In the winemaking forum thread, which clarifier is suggested if the wine hasn't started to clear on its own after a few weeks?

(Passage provided)
****

Smurfe, I didnt know what a yeast kruasen is, but I just looked it up and saw a picture. That is exactly what the sludge looked like.

No, I didnt taste it. It looked pretty scary.

Do I need to add anything else at this point? Or do I just let it clear and then bottle it?

Thanks again.


----------



## grapeman (Mar 29, 2010)

Wait until you get a stable SG reading 3 days in a row below about .996. That means it is finished fermenting. Then you can add 1/4 teaspoon to a 5-6 gallon batch- you are a bit shy I suspect of a 3 gallon batch so half that or one quarter teaspoon full of k-meta. Then degas it some and (or degas before adding k-meta) let it sit to clear. If it doesn't start to clear on its own after a few weeks, use a clarifier such as SuperKleer.


----------



## MaineGal (Mar 29, 2010)

Thank you Appleman! 
I think I've learned this time to always get a starting SG!


----------



## Wade E (Mar 29, 2010)

It might not get that low as we dont know what the beginning sg was and you could have exceeded the yeasts tolerance for alc. In otherwords, keep the temp up so that you dot get a stuck fermentation and when it looks like it has stopped fermenting then take the 3 day sg challenge, it my or may not get below the .996 that appleman has stated but that is the norm for most wines when you have used the proper starting sg and the proper yeast to let the wine ferment to dry.


----------

****

(Record excerpts)

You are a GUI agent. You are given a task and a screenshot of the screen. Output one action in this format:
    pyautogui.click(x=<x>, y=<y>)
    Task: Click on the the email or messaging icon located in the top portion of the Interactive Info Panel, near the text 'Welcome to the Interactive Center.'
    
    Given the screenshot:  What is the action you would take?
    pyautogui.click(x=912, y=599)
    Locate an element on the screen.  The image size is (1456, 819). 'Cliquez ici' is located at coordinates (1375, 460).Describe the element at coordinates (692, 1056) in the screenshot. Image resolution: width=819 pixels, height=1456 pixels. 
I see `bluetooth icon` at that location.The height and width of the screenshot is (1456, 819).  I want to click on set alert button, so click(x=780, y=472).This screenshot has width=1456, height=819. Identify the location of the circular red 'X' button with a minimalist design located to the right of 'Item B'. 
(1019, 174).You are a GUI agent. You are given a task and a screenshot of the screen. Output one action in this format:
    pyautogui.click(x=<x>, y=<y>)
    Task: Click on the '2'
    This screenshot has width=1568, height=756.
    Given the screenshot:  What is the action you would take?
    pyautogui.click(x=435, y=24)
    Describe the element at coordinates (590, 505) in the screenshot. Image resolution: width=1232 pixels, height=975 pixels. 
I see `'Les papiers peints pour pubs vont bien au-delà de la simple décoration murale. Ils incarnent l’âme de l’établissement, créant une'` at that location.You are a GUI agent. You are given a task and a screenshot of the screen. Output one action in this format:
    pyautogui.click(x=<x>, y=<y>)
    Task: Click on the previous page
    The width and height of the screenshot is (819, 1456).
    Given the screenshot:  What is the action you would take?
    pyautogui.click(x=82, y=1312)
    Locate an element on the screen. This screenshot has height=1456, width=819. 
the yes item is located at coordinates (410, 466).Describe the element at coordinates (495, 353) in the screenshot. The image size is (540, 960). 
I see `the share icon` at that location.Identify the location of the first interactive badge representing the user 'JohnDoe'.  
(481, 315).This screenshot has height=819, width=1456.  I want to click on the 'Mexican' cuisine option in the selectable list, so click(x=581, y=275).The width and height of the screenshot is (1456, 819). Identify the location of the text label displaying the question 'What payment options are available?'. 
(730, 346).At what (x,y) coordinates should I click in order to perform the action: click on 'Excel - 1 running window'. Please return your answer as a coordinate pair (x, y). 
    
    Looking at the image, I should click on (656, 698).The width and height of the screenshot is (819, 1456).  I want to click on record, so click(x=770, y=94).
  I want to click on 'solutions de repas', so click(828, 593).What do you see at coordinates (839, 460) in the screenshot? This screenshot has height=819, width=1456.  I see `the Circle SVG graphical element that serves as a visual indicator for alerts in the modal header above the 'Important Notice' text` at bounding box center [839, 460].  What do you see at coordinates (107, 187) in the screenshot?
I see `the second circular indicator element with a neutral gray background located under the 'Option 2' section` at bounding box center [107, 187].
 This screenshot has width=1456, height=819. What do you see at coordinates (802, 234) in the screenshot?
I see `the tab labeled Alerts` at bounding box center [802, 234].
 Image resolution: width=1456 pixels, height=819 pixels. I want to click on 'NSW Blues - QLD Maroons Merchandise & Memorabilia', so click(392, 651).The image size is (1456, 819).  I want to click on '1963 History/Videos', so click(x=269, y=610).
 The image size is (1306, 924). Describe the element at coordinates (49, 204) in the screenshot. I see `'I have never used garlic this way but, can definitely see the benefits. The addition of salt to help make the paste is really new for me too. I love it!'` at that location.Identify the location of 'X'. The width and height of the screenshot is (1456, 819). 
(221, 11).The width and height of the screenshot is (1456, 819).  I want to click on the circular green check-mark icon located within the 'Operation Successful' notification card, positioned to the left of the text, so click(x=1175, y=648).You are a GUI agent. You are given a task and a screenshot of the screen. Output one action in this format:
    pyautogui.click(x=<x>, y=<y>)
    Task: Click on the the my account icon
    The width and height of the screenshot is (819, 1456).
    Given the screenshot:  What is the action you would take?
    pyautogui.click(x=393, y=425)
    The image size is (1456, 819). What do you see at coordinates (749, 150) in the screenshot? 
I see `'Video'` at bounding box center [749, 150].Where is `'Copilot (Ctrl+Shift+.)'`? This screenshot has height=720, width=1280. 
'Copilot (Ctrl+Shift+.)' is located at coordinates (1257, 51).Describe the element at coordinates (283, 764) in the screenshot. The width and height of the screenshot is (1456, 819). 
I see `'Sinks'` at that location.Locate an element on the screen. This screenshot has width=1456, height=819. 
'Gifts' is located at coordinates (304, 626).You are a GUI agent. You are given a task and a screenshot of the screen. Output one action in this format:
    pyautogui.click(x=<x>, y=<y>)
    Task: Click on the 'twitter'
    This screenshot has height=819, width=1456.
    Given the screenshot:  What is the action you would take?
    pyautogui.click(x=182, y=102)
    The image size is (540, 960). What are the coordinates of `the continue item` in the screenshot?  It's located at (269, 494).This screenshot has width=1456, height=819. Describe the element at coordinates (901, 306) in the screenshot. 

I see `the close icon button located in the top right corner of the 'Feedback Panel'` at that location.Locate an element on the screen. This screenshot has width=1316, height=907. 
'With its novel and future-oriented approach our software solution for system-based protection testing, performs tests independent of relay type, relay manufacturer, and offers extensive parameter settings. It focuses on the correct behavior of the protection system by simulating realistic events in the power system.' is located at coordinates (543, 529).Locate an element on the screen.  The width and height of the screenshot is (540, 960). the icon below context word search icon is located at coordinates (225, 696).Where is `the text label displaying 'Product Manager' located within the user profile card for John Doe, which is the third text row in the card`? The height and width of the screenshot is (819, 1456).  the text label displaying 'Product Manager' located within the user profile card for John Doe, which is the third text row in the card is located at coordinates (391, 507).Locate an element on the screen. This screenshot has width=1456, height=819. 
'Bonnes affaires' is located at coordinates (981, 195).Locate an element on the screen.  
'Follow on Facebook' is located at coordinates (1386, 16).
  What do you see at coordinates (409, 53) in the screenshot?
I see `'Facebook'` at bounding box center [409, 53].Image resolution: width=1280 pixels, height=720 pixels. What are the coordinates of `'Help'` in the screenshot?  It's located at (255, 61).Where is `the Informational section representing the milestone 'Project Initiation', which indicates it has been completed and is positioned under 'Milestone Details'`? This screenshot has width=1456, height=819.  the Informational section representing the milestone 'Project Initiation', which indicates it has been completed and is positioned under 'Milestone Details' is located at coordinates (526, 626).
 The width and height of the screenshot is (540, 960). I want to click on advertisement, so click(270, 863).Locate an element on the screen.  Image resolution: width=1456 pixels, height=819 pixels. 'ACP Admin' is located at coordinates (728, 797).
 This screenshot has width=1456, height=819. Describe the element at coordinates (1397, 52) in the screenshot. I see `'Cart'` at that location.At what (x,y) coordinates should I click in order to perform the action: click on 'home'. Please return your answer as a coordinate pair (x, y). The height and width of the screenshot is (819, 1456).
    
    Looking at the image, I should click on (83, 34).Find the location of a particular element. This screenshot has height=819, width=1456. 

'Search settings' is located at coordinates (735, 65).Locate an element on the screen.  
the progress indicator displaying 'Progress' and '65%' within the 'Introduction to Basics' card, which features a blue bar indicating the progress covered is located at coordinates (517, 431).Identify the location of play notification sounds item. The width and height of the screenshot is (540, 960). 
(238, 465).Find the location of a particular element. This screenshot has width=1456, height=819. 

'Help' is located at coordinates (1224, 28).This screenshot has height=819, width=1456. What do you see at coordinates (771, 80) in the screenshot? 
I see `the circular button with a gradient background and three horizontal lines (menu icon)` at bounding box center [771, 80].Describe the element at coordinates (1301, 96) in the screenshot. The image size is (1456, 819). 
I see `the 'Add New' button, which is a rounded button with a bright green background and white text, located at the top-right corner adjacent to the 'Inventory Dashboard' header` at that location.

****

(Output of the exercise) SuperKleer